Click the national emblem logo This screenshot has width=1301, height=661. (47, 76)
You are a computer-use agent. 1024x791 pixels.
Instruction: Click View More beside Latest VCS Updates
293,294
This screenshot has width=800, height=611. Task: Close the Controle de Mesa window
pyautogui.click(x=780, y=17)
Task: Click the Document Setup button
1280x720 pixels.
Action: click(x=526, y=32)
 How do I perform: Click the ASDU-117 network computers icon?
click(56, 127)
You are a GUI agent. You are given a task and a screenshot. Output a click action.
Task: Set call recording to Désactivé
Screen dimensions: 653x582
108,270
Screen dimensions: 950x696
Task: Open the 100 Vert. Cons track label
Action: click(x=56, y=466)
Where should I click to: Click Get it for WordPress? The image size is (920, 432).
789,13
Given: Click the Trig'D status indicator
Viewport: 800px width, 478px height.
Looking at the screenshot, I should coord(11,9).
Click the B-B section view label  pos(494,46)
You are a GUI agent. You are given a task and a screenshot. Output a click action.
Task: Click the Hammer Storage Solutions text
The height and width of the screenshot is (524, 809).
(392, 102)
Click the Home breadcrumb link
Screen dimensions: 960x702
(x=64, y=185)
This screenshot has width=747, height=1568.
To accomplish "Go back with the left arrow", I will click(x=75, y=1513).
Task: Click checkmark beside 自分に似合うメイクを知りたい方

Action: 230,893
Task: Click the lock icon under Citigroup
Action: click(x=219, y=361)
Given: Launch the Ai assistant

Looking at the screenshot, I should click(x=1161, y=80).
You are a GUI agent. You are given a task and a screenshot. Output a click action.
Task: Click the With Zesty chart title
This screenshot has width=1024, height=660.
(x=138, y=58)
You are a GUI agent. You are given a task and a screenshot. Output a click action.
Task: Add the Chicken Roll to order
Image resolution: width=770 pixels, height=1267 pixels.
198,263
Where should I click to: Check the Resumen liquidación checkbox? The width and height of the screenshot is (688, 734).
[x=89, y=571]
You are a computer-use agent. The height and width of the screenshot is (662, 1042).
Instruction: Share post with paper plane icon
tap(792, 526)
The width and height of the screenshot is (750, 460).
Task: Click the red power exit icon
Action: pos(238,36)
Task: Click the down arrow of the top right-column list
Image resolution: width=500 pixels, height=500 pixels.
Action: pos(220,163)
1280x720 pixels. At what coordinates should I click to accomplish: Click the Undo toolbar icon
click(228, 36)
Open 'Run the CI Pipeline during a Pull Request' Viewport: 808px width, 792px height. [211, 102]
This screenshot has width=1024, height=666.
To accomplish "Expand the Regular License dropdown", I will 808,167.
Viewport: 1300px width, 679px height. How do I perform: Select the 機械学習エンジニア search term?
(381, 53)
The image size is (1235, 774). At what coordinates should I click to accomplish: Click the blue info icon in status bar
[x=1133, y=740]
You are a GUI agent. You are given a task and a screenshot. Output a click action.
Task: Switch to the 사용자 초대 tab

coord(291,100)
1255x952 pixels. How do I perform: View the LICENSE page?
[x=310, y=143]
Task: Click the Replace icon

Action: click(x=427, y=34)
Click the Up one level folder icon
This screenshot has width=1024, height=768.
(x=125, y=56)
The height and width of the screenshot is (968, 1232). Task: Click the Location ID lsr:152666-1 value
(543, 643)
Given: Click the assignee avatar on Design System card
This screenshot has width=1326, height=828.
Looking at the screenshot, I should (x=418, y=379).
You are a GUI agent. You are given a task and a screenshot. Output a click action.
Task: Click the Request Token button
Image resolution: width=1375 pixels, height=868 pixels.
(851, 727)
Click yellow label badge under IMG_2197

■ ■ ■ ■ ■

[Description of the task]
Lines of the listing above that include the string "Request" should each be copied.

[Result of this exercise]
Open 'Run the CI Pipeline during a Pull Request' Viewport: 808px width, 792px height. [211, 102]
Task: Click the Request Token button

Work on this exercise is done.